A month ago I knew we were in trouble.  In the dead of winter I had plotted a lookout/packraft/hiking trip, hoping the agency optimism in opening slots so early in the summer would lead to cool isolation.  The final road was drifted in, but the scorching days I was there sublimated those into hollow, slushy nothing, and the hot afternoons back up steep bald ridges and over and through one tree per 10 meter deadfall left me hollow, in a way even the most careful retroactive application of salty fries, gatorade, beer, steak, and salad would not cure for a week or more.  At two weeks until the solstice my sun-hollowed eyes were those of August.
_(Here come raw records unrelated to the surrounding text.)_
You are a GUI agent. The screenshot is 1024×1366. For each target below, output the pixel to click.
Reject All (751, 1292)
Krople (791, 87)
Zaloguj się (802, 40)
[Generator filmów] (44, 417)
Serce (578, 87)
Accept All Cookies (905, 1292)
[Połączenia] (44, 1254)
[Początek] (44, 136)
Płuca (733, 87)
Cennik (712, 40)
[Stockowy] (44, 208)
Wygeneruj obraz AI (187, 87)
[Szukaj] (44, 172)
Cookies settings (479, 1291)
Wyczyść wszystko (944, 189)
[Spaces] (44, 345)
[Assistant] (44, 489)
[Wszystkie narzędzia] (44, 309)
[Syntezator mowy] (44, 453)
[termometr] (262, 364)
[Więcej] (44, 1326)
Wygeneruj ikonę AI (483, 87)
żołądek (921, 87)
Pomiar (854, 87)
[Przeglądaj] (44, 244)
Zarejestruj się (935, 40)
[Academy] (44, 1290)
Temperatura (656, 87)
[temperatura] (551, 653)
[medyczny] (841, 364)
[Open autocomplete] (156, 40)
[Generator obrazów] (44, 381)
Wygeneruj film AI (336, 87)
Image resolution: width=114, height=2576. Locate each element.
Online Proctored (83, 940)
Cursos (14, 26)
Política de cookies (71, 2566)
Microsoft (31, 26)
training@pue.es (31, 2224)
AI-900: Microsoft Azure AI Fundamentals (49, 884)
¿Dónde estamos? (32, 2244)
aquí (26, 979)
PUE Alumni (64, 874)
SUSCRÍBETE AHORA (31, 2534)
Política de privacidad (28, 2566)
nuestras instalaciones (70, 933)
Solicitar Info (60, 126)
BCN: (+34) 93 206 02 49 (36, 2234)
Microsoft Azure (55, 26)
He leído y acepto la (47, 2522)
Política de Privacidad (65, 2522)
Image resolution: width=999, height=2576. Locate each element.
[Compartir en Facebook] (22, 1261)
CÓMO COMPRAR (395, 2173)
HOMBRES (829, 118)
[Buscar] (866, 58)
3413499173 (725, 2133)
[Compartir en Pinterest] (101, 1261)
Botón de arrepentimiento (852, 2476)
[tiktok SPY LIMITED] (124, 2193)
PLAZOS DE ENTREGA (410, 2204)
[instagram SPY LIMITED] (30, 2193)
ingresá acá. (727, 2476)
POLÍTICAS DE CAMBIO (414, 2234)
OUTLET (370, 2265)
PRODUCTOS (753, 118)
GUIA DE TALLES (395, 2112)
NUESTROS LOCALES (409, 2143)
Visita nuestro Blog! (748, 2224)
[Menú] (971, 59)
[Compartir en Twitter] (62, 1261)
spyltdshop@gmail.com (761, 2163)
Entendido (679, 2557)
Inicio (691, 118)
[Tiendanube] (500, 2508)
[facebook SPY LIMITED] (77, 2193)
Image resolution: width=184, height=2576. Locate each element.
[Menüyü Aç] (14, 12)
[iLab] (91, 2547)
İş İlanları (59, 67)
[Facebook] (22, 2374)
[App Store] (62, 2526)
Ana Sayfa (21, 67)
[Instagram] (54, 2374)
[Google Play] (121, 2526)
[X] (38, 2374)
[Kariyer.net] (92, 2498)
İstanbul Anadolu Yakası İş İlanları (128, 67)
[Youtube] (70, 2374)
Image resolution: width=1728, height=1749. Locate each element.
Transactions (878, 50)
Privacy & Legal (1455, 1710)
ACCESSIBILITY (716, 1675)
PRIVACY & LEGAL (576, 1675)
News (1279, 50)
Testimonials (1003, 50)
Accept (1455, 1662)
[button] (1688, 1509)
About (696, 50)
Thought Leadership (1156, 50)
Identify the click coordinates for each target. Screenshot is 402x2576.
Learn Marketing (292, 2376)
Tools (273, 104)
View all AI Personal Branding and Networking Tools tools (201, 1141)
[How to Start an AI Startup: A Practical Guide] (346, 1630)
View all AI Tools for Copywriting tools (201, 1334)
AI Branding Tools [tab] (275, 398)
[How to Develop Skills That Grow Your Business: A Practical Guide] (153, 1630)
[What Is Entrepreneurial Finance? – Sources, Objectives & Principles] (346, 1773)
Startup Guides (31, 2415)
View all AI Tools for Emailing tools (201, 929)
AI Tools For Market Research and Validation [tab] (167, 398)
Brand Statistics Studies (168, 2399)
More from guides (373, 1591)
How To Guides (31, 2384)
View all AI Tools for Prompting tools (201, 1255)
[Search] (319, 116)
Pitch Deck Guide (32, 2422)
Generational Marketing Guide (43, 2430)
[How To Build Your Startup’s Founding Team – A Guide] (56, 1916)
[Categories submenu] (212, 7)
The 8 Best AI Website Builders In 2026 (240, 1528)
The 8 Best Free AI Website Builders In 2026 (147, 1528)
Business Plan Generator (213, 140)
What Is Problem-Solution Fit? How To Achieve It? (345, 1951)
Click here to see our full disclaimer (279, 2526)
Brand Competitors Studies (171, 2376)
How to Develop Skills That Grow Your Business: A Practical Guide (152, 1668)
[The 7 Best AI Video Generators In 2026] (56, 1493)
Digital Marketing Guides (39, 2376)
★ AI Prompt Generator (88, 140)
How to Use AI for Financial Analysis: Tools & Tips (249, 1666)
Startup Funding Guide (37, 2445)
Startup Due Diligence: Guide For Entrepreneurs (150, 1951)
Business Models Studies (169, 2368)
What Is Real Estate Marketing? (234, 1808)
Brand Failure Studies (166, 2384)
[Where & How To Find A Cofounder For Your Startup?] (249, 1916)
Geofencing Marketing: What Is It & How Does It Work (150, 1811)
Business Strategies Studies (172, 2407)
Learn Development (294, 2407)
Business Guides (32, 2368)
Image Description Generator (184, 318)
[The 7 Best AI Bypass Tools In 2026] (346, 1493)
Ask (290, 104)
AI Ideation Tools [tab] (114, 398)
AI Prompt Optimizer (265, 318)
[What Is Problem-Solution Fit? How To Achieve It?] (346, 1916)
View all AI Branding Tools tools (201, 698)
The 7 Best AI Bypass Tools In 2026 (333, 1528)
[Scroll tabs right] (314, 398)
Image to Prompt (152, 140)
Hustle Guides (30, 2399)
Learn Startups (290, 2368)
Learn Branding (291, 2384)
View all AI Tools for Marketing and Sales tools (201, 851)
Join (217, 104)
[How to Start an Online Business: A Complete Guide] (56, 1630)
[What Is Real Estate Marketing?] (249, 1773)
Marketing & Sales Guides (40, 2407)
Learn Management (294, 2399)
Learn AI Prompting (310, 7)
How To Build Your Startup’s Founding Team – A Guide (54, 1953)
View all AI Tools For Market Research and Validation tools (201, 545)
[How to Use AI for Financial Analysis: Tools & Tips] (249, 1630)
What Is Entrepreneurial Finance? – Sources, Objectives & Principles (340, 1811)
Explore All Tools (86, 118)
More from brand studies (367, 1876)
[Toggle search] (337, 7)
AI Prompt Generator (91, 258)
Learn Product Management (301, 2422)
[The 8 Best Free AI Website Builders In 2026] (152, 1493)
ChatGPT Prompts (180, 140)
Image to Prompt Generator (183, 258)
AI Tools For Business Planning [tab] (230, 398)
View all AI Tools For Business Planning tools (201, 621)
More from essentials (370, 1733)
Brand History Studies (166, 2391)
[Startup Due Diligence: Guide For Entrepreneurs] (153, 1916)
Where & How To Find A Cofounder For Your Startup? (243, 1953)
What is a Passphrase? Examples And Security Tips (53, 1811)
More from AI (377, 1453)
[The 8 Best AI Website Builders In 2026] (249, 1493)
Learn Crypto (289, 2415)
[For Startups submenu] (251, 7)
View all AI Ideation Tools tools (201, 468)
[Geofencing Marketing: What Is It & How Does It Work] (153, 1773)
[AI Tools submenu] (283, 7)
Summer in Montana, and I imagine in all higher latitudes, is not the same.  Sudden, excessive daylight, along with the opening of rivers and mountains via preferred human temperatures and the imminent contrast of short December breeds a mania.  A full day can end in a long dinner and still accommodate a decent bike ride or river trip before dark.  With the fullness of spring lingering green and brown and fat, there is little incentive towards moderation.  Once this June I left a long day in the office, took a non-frantic stop at home to load gear and see everyone, drove an hour, did a 12 mile ride to 10 mile paddle, and was almost back home before turning the lights on.  For me there aren’t enough electrolytes or hours of sleep or minutes for processing, and eventually I have to take a pause.

Which is less than ideal when it is this hot outside.

The other weekend that pause was an escape to the mountains and a cabin next to a cool brook.  We stopped at the splash park in Dillon, a mandatory kid destination, which was suddenly made too cold by a thick, 30 minute thunderstorm.  That night I slept out on the porch, and reveled in being woken by lightning at midnight, and in the dawn being almost too cold for my blanket.  That afternoon we launched the family circus on a new-to-us river, wife and big kid in the older big packraft, me and small kid and shuttle bike in the bigger big packraft.  Early in the run I committed the first sin of boating and waited too long to decide to not skirt the submerged log that was almost entirely blocking the right slot, and hit the left line too slowly.  The boulder drop was sucky at those too low, too early flows, and stopped the boat cold, turned us sideways, and poured in 10 gallons in a second or two.  M, whose brace hasn’t been fortified by several months of frantic river trips, spent longer in the embrace and had her boat filled to the virtual gunnels.  That afternoon it was warm enough that no human, be they 22 pounds or 170, minded being soaked.  Later on I misjudged a tight line and smashed my rear dropouts into a boulder, amazing myself with the abuse aluminum will take, and the passing bank fisherfolk with what exactly we were doing.

Riding back to the car I looked forward to guzzling a beer, not realizing until I started driving that I hadn’t looked for my watch in hours, and that somehow it was already well past the kids bedtime, and we had minimal food left in the car.  We drove 40 minutes to civilization for burgers, and the kids stayed awake the whole drive home which took until the very edge of darkness.  I cannot fairly blame them.

That evening I fumbled in our mudroom for the alley lightswitch, having in the past 6 weeks of disuse forgotten its location.